Being a Beginner

It’s difficult being a beginner and trying to identify and negotiate the unfamiliar issues of unfamiliar work. It’s frustrating being unable to act effectively. Especially if there are other areas where you are used to acting effectively. As a result of years of practice as writer and editor, I have developed some facility with words and with writing. Although writing is often difficult in the sense that it demands effort and concentration, I can generally work quickly and effectively.  And that efficacy makes writing feel extremely easy compared to unfamiliar tasks, even though writing is still difficult.

When I write, because of my experience, I can sense the potential of a plan to create a coherent piece of work. I can make decisions about scope and focus, and I am not troubled about the possibility of making those decisions wrong.  I am confident that I can always write another draft (indeed, I will probably write another draft of something tomorrow, and the day after, and the day after that, and so on…), and this confidence in the process is a powerful emotional shield against the frustrations of the process. If I decide to throw a draft away, it’s not a problem, it’s just part of the process.

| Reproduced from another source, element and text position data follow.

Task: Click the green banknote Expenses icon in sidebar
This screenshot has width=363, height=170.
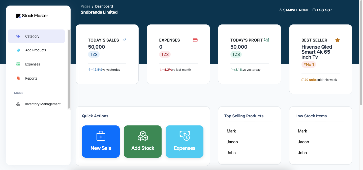Action: (18, 64)

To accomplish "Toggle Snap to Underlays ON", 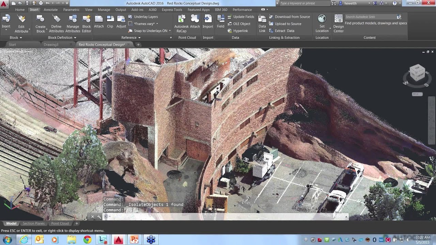I will coord(151,31).
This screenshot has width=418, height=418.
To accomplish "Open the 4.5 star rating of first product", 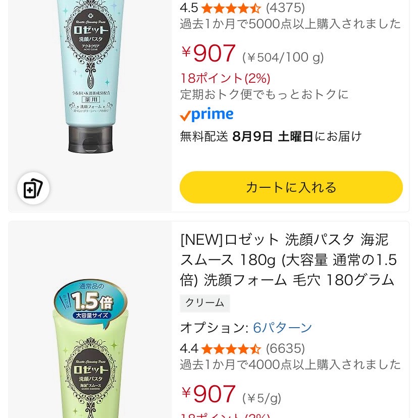I will tap(220, 8).
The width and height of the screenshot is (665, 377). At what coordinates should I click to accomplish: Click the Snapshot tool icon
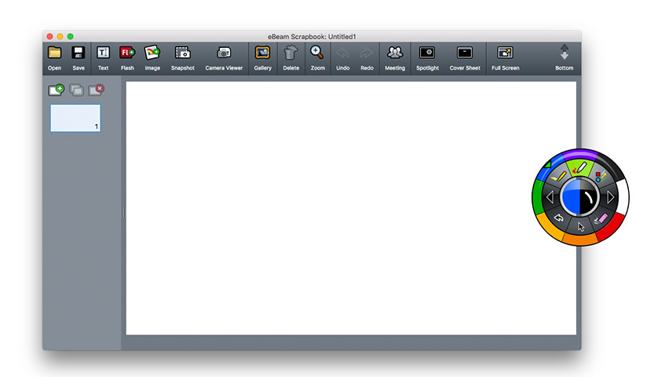click(x=183, y=53)
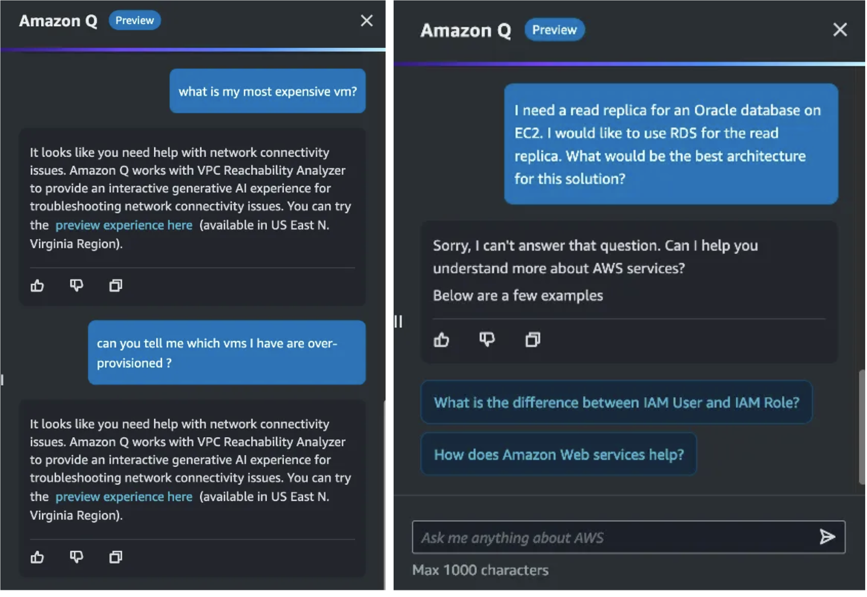Rate the second connectivity response with thumbs up

37,557
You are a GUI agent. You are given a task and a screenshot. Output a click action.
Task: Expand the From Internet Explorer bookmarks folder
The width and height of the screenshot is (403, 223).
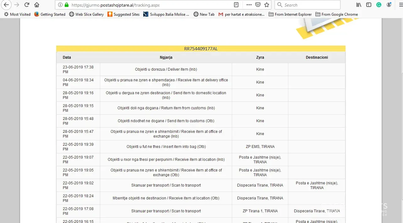[x=290, y=14]
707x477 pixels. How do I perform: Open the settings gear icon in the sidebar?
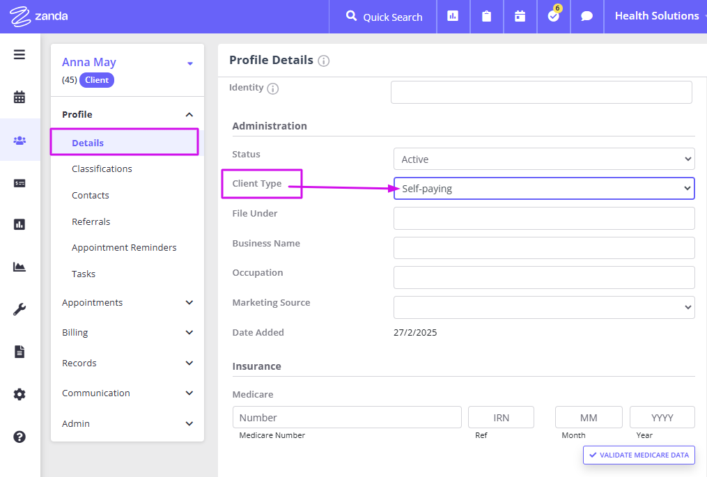(x=19, y=394)
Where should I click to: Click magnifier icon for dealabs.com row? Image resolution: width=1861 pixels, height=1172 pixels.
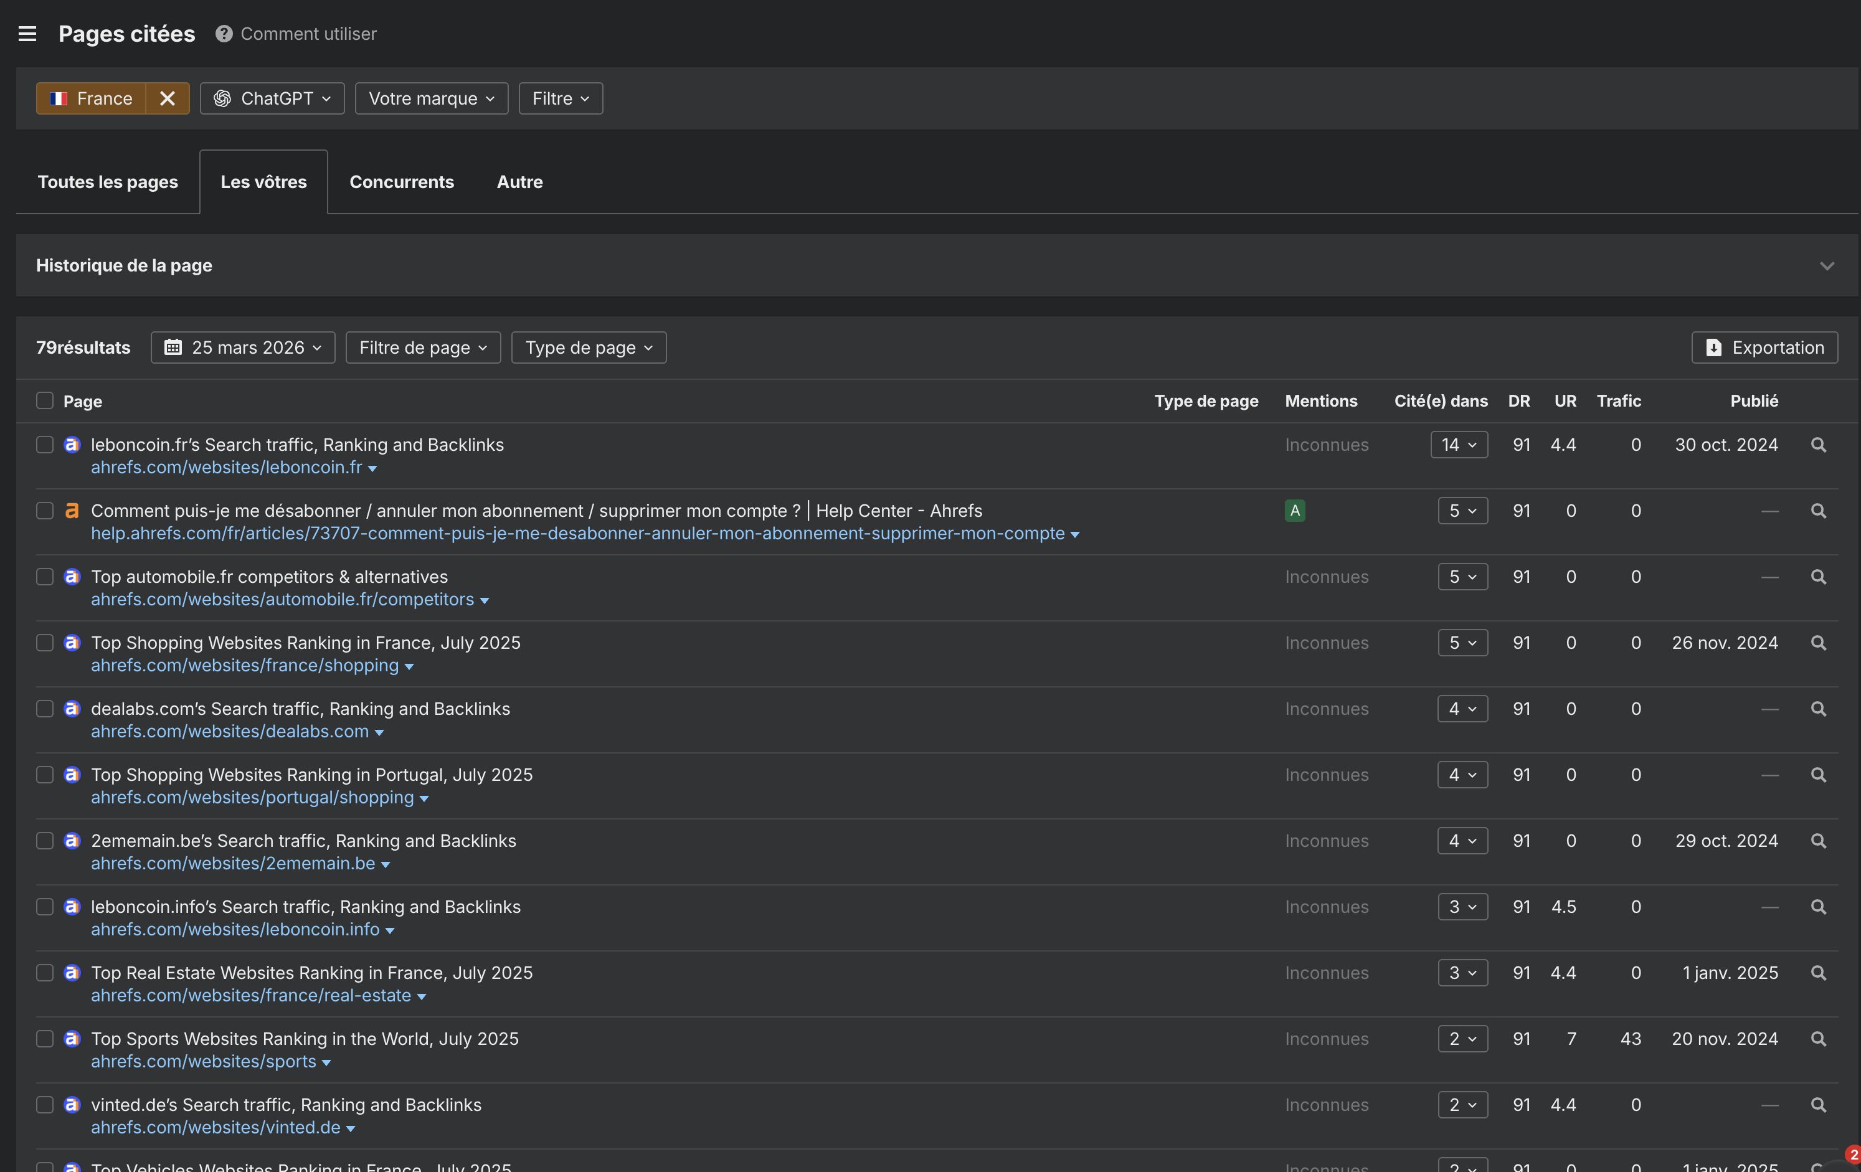1818,708
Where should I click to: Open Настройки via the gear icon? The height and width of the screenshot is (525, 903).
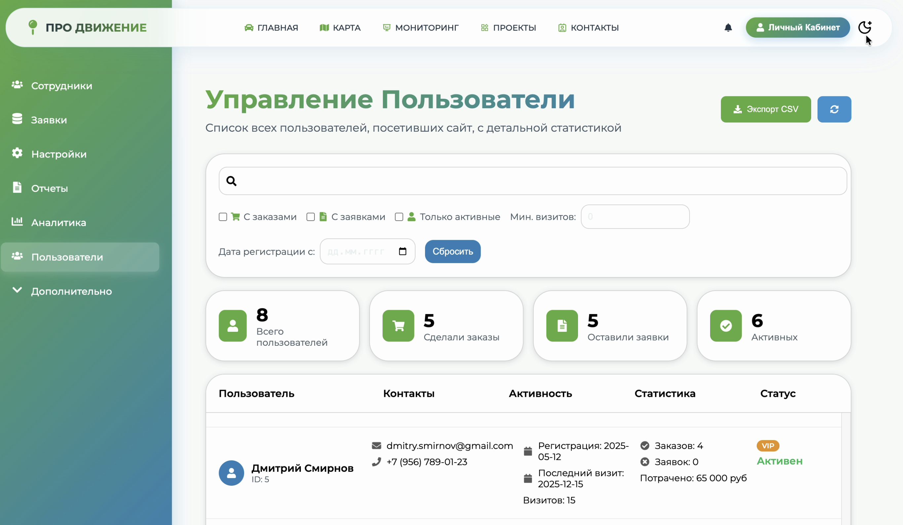pos(17,153)
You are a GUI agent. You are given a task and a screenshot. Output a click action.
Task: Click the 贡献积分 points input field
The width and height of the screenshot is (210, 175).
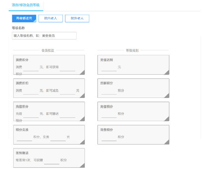pyautogui.click(x=109, y=91)
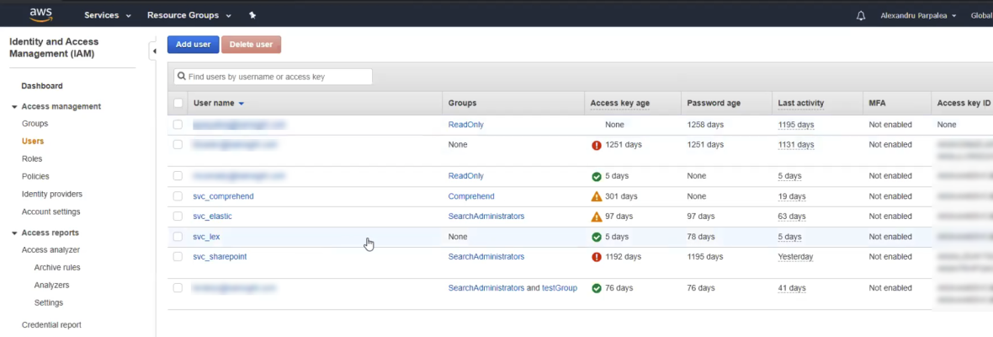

Recently, I have been working on making videos (and diagrams/images to supplement visual presentation of ideas) to expand the range of media in which I work.  I have experimented with basic videos in the past, posting several quickly made dissertation-related videos during the early months of 2018. The quality was unsatisfactory and I dropped the project to focus on finding a publisher for my book. Having found a publisher, I see my publisher suggesting I make some videos to help promote my book.  “Make a simple video,” the material suggests, “It doesn’t have to be fancy.” That framing of it—a simple video, doesn’t have to be fancy—is kind of inspiring or at least reassuring. But then I start work.

This is a field in which I am mostly a beginner.  My experience as a writer helps me with writing a script. Beyond that, I’m largely lost and kind of overwhelmed. The tools of the process are unfamiliar to me. Visual imagery? Soundtracks? I’m a rank amateur. But here I am, making a stab at it because it sounds like a good idea.  And because I’m a rank amateur, every step is frustrating. Mistakes abound. Doubts multiply. Every step is uncertain, uncomfortable.  Even trying to write scripts/outlines/storyboards…I mean I don’t even know how to apply words here. My instincts about how much to say in written form fail me when I contemplate the temporal structure of video presentation: I know how word counts relate to desired reading time, but I don’t know how word counts relate to speaking/listening time.  I’ll learn this, and other things with practice, as long as I practice. 

And images. I don’t work in visual media; I don’t really rely on images or diagrams when I think about the processes of writing and research. So I’m trying to imagine images that might help me convey ideas, which is hard, and then, when I get an idea, I’m trying to use unfamiliar tools to capture what I imagined (I’m mostly working on the computer, which is difficult, but produces better results than I do drawing by hand). And what I do create doesn’t look all that good to me.

Being a novice is difficult emotionally. Doubts about how to precede receive no emotional support from past successes in the same area of experience. Because of the doubt, the work is more tiring and more frustrating. I procrastinate—indeed, I’m writing a blog post instead of working on a video right now, even though my video still needs to be made. I try to focus on making a video, and my attention goes to other projects that are related. In response, I try to keep refocusing on the practice—the repeated attempt to make something connected with a video. Not on the weaknesses of the specific piece that I’m working on, but just on the process. On taking one step after another. On exploring. On making mistakes so that I can learn from them. On making drafts that I throw away, so that I can experiment with things to see what seems to work (very little, so far!) and what doesn’t.

Being a beginner is frustrating. But when the goal seems worthy, if you can step into a practice where you experiment, make mistakes and keep practicing, you will improve your ability and then, whatever abilities you have will be amplified by your practice-based skills.